Etait-ce utile de publier un dictionnaire des injures littéraires ? Bien sûr que non. Ce qui est la première bonne raison de l’avoir fait. Inutile, élitiste, injurieux, débordant de mauvaise foi, cet ouvrage a tout pour déplaire à son époque et c’est pourquoi il nous faut immédiatement remercier Pierre Chalmin de s’en être chargé.
Voici sans doute le plus grand condensé de mauvaise foi jamais commis. Règlements de compte, mesquineries, bassesses, jalousies : c’est le dictionnaire de l’ignominie humaine qu’il faudrait l’appeler. Quel intérêt y a-t-il à cela, s’interrogera-t-on ? Celui de se rappeler que l’être humain peut aussi être grand dans sa petitesse et qu’artistes et écrivains sont, loin des poncifs actuels, plus souvent veules que généreux ; que seule l’efficacité de la phrase, aiguisée comme une lame tranchante, peut faire considérer de grands génies comme tels lorsqu’ils s’abandonnent à leurs plus noirs penchants.
En se promenant dans ce miroir de l’âme humaine – que beaucoup de mes contemporains préfèreront ne pas voir, persuadés qu’en ignorant sa propre laideur on en arrive à être beau – on se dira que beaucoup et parmi les plus célèbres ont été oubliés. La subjectivité totale de cet ouvrage est encore une de ses qualités.

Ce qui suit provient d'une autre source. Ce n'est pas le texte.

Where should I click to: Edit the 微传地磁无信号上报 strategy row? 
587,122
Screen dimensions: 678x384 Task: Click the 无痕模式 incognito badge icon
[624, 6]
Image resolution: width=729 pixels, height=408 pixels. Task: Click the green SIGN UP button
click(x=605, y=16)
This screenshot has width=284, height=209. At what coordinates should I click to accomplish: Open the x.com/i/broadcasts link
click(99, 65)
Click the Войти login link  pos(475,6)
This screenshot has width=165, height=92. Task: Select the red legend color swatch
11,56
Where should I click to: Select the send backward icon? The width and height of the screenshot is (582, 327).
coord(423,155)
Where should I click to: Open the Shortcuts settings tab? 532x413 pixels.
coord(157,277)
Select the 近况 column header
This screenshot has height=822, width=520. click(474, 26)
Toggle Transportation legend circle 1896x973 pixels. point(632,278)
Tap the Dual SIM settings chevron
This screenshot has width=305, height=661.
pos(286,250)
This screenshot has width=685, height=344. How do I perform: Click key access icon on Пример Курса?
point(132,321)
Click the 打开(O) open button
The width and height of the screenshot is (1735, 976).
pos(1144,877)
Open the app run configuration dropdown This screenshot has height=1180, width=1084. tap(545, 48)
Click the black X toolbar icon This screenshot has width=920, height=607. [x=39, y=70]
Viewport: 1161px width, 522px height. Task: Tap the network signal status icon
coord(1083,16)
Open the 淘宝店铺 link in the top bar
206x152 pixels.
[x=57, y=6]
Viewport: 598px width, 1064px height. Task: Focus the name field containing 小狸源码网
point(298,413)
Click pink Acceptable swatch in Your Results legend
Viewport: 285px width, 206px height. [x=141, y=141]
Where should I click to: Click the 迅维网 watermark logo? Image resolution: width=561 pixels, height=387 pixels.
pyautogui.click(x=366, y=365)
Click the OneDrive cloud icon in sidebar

Malgré tout, certaines citations touchent de si près la vérité qu’on en reprocherait presque à leurs auteurs d’avoir oublié leur mauvaise foi. Ainsi de ces quelques phrases tirées du Journal impossible de Pierre-Emmanuel Prouvost d’Agostino :
« Chez les Delerm, c’est le néant de père en fils : père, fils et sans esprit. La « littérature » du père méritera de demeurer comme témoignage des ravages que peuvent occasionner, sur les esprits simples, le décervelage en règle de ce qu’on nomme encore l’Education Nationale et la lecture hebdomadaire de Télérama.
Delerm, père et fils : le père nous avait fait l’éloge vibrant du pet de mouche ; le fils l’exprime, et même, parvient à en imiter toute l’infinie subtilité, en en exhalant le souffle inspiré.
L’ennui avec Delerm (Philippe), c’est que, d’abord, il écrit avec les pieds… Mais qu’en plus, il a les pieds plats. »
Pierre Chalmin, Dictionnaire des injures littéraires, Ta gueule Bukowski, l’Editeur.